In einer weiteren Runde mit geschlossenen, stützenden Fragen
zeigten sich die Eltern beim Genuss durchaus vielfältiger. Abgefragt
wurden zehn verschiedene Statements von: “Ich genieße es, mich zu
bewegen oder sportlich zu betätigen” über “Es ist für mich ein
richtiger Genuss, Zeit mit meiner Familie und meinen Kindern zu
verbringen” bis hin zu “Ich genieße es, ein gutes Buch zu lesen”.

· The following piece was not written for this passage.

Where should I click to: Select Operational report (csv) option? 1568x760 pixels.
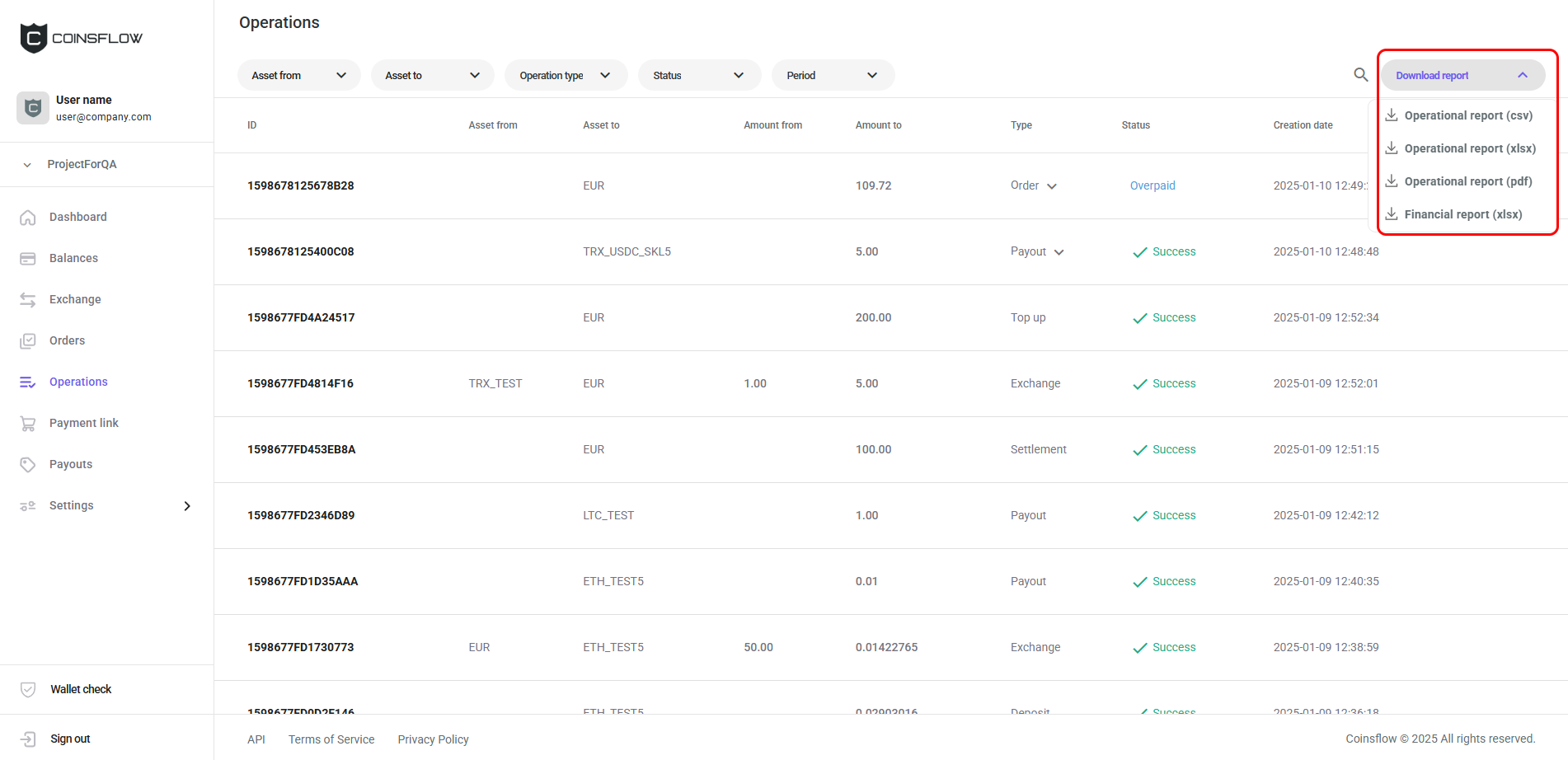(x=1467, y=115)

Abseits von “Essen und Trinken” nimmt bei den Befragten die “Zeit mit
der Familie und den Kindern” den ersten Platz ein (98 Prozent
Zustimmung). Auf Platz zwei rangiert die “Zeit, die die Erwachsenen
gern mit ihren Freunden zusammen sind” (96 Prozent). An dritter
Stelle reiht sich “der Genuss einer selbst eingerichteten Ruhepause”
ein (92 Prozent).

Insgesamt sind Frauen genussbetonter als Männer. In acht von zehn
Statements finden sich Mütter eher wieder als Väter: “Männer sträuben
sich zunächst gegen den von ihnen als `weichlich´ eingestuften
Genussbegriff. Das zeigen auch Erfahrungen in der Therapie an
psychosomatischen Fachkliniken oder psychiatrischen Krankenhäusern”,
bestätigt Lutz. Die hessische Philipps-Universität hat eine
Verhaltenstherapie entwickelt, mit der psychisch oder psychosomatisch
erkrankte Patienten wieder lernen sollen, positive Sinneseindrücke zu
intensivieren. Herzstück der Therapie ist die “Kleine Schule des
Genießens”, durch die Betroffene sich oft selbst auferlegte
genussbehindernde Regeln in genussbejahende umformulieren und
sinnliches Genießen wieder zulassen sollen. Es sei interessant und
beruhigend, so Lutz, dass alle männlichen Therapieteilnehmer am Ende
der Schulung Genuss ebenso wichtig und gut bewerten wie die Frauen.
“Männer können also erfolgreich für Genießerthemen sensibilisiert und
begeistert werden. Sie sind lernfähig”, so Lutz.